→ Aim of the task
The required output is every record, reproduced exactly.

→ Given entries
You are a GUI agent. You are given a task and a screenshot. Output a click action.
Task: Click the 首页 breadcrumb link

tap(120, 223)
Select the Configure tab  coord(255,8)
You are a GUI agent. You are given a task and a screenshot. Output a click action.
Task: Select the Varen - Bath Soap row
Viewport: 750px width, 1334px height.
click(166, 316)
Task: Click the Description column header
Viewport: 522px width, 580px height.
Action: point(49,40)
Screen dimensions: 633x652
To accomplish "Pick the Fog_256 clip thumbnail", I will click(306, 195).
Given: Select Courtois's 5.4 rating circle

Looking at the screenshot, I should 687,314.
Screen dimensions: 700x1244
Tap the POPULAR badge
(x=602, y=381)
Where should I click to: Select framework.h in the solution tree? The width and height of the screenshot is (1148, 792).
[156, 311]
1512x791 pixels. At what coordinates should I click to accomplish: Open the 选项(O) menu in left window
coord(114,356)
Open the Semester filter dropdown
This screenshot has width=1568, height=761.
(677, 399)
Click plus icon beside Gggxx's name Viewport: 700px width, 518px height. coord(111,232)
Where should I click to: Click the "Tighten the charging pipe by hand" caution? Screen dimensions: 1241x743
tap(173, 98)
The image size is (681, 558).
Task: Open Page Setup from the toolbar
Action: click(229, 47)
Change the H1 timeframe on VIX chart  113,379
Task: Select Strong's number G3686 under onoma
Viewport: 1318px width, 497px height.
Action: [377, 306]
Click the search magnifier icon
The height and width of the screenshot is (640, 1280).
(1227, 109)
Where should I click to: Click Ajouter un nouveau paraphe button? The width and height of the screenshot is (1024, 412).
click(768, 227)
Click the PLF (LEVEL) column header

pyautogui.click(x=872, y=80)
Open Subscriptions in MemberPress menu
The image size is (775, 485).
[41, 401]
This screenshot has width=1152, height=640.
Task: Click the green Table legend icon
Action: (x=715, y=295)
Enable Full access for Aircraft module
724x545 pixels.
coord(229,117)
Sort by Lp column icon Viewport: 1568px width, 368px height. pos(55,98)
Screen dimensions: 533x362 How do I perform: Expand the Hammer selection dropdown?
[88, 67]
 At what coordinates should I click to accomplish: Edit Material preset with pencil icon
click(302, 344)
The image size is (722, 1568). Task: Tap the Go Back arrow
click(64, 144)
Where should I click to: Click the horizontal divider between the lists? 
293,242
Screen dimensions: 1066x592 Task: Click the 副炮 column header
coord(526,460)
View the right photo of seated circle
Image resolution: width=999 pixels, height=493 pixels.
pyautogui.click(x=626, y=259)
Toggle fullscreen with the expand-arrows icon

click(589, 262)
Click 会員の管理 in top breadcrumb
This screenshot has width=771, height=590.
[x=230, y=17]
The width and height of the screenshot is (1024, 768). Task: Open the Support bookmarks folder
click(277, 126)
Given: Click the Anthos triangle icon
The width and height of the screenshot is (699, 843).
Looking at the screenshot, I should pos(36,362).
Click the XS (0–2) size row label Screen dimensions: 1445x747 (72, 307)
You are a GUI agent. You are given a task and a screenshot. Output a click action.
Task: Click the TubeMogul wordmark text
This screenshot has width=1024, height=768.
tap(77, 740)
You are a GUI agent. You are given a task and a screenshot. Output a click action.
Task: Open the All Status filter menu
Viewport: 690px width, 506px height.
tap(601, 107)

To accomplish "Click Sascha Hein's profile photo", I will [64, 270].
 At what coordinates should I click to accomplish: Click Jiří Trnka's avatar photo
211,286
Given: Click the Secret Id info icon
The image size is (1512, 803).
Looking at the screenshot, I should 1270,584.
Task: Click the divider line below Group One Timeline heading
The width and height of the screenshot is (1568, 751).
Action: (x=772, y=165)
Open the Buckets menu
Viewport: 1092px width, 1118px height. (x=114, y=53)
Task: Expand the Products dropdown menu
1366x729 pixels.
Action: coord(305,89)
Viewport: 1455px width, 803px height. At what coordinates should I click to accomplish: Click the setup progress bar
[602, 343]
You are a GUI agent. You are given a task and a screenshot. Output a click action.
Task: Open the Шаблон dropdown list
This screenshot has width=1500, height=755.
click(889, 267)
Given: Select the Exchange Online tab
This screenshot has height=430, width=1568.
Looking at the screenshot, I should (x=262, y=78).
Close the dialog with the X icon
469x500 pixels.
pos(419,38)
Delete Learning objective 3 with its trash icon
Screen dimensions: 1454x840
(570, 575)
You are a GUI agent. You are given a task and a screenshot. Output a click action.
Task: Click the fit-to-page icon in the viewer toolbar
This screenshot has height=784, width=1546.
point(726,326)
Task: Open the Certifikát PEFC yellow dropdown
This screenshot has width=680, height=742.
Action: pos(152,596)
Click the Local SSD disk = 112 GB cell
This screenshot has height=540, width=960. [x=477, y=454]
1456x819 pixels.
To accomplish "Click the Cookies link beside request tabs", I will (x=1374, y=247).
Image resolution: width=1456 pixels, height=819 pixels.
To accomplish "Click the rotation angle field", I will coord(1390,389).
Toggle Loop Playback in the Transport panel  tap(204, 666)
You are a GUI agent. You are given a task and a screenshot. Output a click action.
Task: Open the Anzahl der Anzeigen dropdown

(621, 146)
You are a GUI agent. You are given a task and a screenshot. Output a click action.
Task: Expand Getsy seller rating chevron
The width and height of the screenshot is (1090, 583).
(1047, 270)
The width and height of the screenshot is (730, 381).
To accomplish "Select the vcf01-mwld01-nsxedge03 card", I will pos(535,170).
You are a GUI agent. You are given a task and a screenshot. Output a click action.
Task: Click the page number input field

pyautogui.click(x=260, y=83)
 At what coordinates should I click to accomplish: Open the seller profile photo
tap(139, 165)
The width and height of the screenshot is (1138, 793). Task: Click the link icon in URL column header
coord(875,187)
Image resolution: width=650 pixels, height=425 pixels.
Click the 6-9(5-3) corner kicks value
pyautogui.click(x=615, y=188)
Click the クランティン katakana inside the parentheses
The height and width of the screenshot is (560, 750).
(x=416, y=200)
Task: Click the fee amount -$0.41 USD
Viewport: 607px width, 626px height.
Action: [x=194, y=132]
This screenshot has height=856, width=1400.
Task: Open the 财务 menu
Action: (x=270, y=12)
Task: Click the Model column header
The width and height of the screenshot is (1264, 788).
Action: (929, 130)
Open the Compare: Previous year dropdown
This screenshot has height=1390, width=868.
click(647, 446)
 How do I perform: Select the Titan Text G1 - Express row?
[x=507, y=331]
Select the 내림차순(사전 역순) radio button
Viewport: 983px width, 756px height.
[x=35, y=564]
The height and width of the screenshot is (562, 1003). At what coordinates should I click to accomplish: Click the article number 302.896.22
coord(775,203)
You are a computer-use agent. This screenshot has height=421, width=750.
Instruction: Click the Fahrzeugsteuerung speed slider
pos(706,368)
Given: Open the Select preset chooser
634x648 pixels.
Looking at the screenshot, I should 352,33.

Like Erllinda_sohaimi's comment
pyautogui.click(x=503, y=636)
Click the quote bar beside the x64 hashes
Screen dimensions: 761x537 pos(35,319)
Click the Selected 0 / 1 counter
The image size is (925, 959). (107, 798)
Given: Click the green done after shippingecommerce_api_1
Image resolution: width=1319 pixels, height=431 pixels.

→ Reply
You are a GUI agent. You are given a task and a screenshot. Output a click action.
Task: Click the 首页 breadcrumb link

tap(120, 223)
Select the Configure tab  coord(255,8)
You are a GUI agent. You are given a task and a screenshot. Output a click action.
Task: Select the Varen - Bath Soap row
Viewport: 750px width, 1334px height.
click(166, 316)
Task: Click the Description column header
Viewport: 522px width, 580px height.
Action: point(49,40)
Screen dimensions: 633x652
To accomplish "Pick the Fog_256 clip thumbnail", I will click(306, 195).
Given: Select Courtois's 5.4 rating circle

Looking at the screenshot, I should 687,314.
Screen dimensions: 700x1244
Tap the POPULAR badge
(x=602, y=381)
Where should I click to: Select framework.h in the solution tree? The width and height of the screenshot is (1148, 792).
[156, 311]
1512x791 pixels. At what coordinates should I click to accomplish: Open the 选项(O) menu in left window
coord(114,356)
Open the Semester filter dropdown
This screenshot has width=1568, height=761.
(677, 399)
Click plus icon beside Gggxx's name Viewport: 700px width, 518px height. coord(111,232)
Where should I click to: Click the "Tighten the charging pipe by hand" caution? Screen dimensions: 1241x743
tap(173, 98)
The image size is (681, 558).
Task: Open Page Setup from the toolbar
Action: click(229, 47)
Change the H1 timeframe on VIX chart  113,379
Task: Select Strong's number G3686 under onoma
Viewport: 1318px width, 497px height.
Action: [377, 306]
Click the search magnifier icon
The height and width of the screenshot is (640, 1280).
(1227, 109)
Where should I click to: Click Ajouter un nouveau paraphe button? The width and height of the screenshot is (1024, 412).
click(768, 227)
Click the PLF (LEVEL) column header

pyautogui.click(x=872, y=80)
Open Subscriptions in MemberPress menu
The image size is (775, 485).
[41, 401]
This screenshot has width=1152, height=640.
Task: Click the green Table legend icon
Action: (x=715, y=295)
Enable Full access for Aircraft module
724x545 pixels.
coord(229,117)
Sort by Lp column icon Viewport: 1568px width, 368px height. pos(55,98)
Screen dimensions: 533x362 How do I perform: Expand the Hammer selection dropdown?
[88, 67]
 At what coordinates should I click to accomplish: Edit Material preset with pencil icon
click(302, 344)
The image size is (722, 1568). Task: Tap the Go Back arrow
click(64, 144)
Where should I click to: Click the horizontal divider between the lists? 
293,242
Screen dimensions: 1066x592 Task: Click the 副炮 column header
coord(526,460)
View the right photo of seated circle
Image resolution: width=999 pixels, height=493 pixels.
pyautogui.click(x=626, y=259)
Toggle fullscreen with the expand-arrows icon

click(589, 262)
Click 会員の管理 in top breadcrumb
This screenshot has width=771, height=590.
[x=230, y=17]
The width and height of the screenshot is (1024, 768). Task: Open the Support bookmarks folder
click(277, 126)
Given: Click the Anthos triangle icon
The width and height of the screenshot is (699, 843).
Looking at the screenshot, I should pos(36,362).
Click the XS (0–2) size row label Screen dimensions: 1445x747 (72, 307)
You are a GUI agent. You are given a task and a screenshot. Output a click action.
Task: Click the TubeMogul wordmark text
This screenshot has width=1024, height=768.
tap(77, 740)
You are a GUI agent. You are given a task and a screenshot. Output a click action.
Task: Open the All Status filter menu
Viewport: 690px width, 506px height.
tap(601, 107)

To accomplish "Click Sascha Hein's profile photo", I will [64, 270].
 At what coordinates should I click to accomplish: Click Jiří Trnka's avatar photo
211,286
Given: Click the Secret Id info icon
The image size is (1512, 803).
Looking at the screenshot, I should 1270,584.
Task: Click the divider line below Group One Timeline heading
The width and height of the screenshot is (1568, 751).
Action: (x=772, y=165)
Open the Buckets menu
Viewport: 1092px width, 1118px height. (x=114, y=53)
Task: Expand the Products dropdown menu
1366x729 pixels.
Action: coord(305,89)
Viewport: 1455px width, 803px height. At what coordinates should I click to accomplish: Click the setup progress bar
[602, 343]
You are a GUI agent. You are given a task and a screenshot. Output a click action.
Task: Open the Шаблон dropdown list
This screenshot has width=1500, height=755.
click(889, 267)
Given: Select the Exchange Online tab
This screenshot has height=430, width=1568.
Looking at the screenshot, I should (x=262, y=78).
Close the dialog with the X icon
469x500 pixels.
pos(419,38)
Delete Learning objective 3 with its trash icon
Screen dimensions: 1454x840
(570, 575)
You are a GUI agent. You are given a task and a screenshot. Output a click action.
Task: Click the fit-to-page icon in the viewer toolbar
This screenshot has height=784, width=1546.
point(726,326)
Task: Open the Certifikát PEFC yellow dropdown
This screenshot has width=680, height=742.
Action: pos(152,596)
Click the Local SSD disk = 112 GB cell
This screenshot has height=540, width=960. [x=477, y=454]
1456x819 pixels.
To accomplish "Click the Cookies link beside request tabs", I will (x=1374, y=247).
Image resolution: width=1456 pixels, height=819 pixels.
To accomplish "Click the rotation angle field", I will coord(1390,389).
Toggle Loop Playback in the Transport panel  tap(204, 666)
You are a GUI agent. You are given a task and a screenshot. Output a click action.
Task: Open the Anzahl der Anzeigen dropdown

(621, 146)
You are a GUI agent. You are given a task and a screenshot. Output a click action.
Task: Expand Getsy seller rating chevron
The width and height of the screenshot is (1090, 583).
(1047, 270)
The width and height of the screenshot is (730, 381).
To accomplish "Select the vcf01-mwld01-nsxedge03 card", I will pos(535,170).
You are a GUI agent. You are given a task and a screenshot. Output a click action.
Task: Click the page number input field

pyautogui.click(x=260, y=83)
 At what coordinates should I click to accomplish: Open the seller profile photo
tap(139, 165)
The width and height of the screenshot is (1138, 793). Task: Click the link icon in URL column header
coord(875,187)
Image resolution: width=650 pixels, height=425 pixels.
Click the 6-9(5-3) corner kicks value
pyautogui.click(x=615, y=188)
Click the クランティン katakana inside the parentheses
The height and width of the screenshot is (560, 750).
(x=416, y=200)
Task: Click the fee amount -$0.41 USD
Viewport: 607px width, 626px height.
Action: [x=194, y=132]
This screenshot has height=856, width=1400.
Task: Open the 财务 menu
Action: (x=270, y=12)
Task: Click the Model column header
The width and height of the screenshot is (1264, 788).
Action: (929, 130)
Open the Compare: Previous year dropdown
This screenshot has height=1390, width=868.
click(647, 446)
 How do I perform: Select the Titan Text G1 - Express row?
[x=507, y=331]
Select the 내림차순(사전 역순) radio button
Viewport: 983px width, 756px height.
[x=35, y=564]
The height and width of the screenshot is (562, 1003). At what coordinates should I click to accomplish: Click the article number 302.896.22
coord(775,203)
You are a computer-use agent. This screenshot has height=421, width=750.
Instruction: Click the Fahrzeugsteuerung speed slider
pos(706,368)
Given: Open the Select preset chooser
634x648 pixels.
Looking at the screenshot, I should 352,33.

Like Erllinda_sohaimi's comment
pyautogui.click(x=503, y=636)
Click the quote bar beside the x64 hashes
Screen dimensions: 761x537 pos(35,319)
Click the Selected 0 / 1 counter
The image size is (925, 959). (107, 798)
Given: Click the green done after shippingecommerce_api_1
Image resolution: width=1319 pixels, height=431 pixels.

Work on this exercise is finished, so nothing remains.